East Africa's formal warehousing sector has over 2.8 million square metres of racked storage, yet average utilisation hovers around 40 percent, representing billions in stranded real estate value. The gap between capacity and utilisation stems not from weak demand but from data failures that prevent matching available space with businesses that need it. AskBiz Multi-location tracking and Forecasting tools provide the occupancy intelligence that transforms underutilised warehouses into optimised, investor-grade logistics assets.

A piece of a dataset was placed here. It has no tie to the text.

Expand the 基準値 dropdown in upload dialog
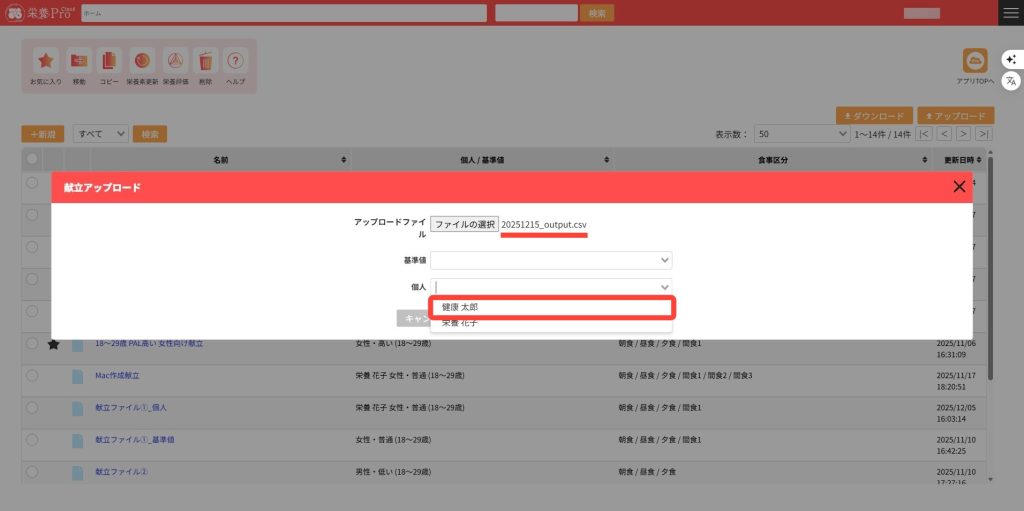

  • The East African Warehouse Opportunity Nobody Can Quantify
  • What Investors Are Actually Asking
  • The Operator Bottleneck: Sarah Cannot Optimise Her Floor Plan
  • The Data Blindspot
  • How AskBiz Bridges the Gap

The East African Warehouse Opportunity Nobody Can Quantify#

The most counterintuitive fact in East African logistics is this: warehouse operators cannot find enough tenants while businesses across Nairobi and Kigali complain they cannot find affordable storage. Both statements are simultaneously true, and the paradox reveals a data infrastructure failure rather than a supply-demand imbalance. East Africa's formal warehousing sector encompasses an estimated 2.8 million square metres of racked storage across Kenya, Rwanda, Uganda, and Tanzania, with Kenya's Athi River and Ruiru industrial corridors accounting for roughly 45 percent of total capacity. Industry surveys consistently report average rack utilisation rates between 35 and 42 percent — meaning more than half of built storage capacity sits empty on any given day. Yet small and medium businesses regularly report paying premium rates for temporary storage or resorting to converted residential garages because they cannot access warehouse space at workable terms. The disconnect is informational. Warehouse operators market space through commercial brokers using static listings that describe total square footage and monthly rates. Businesses needing storage search through the same brokers or, more commonly, through personal networks. Neither side has access to real-time utilisation data, flexible short-term availability, or pricing that reflects actual demand patterns. The result is a warehousing market where KES 15 billion in annual real estate value underperforms because the data layer connecting supply and demand does not exist in any structured, queryable form.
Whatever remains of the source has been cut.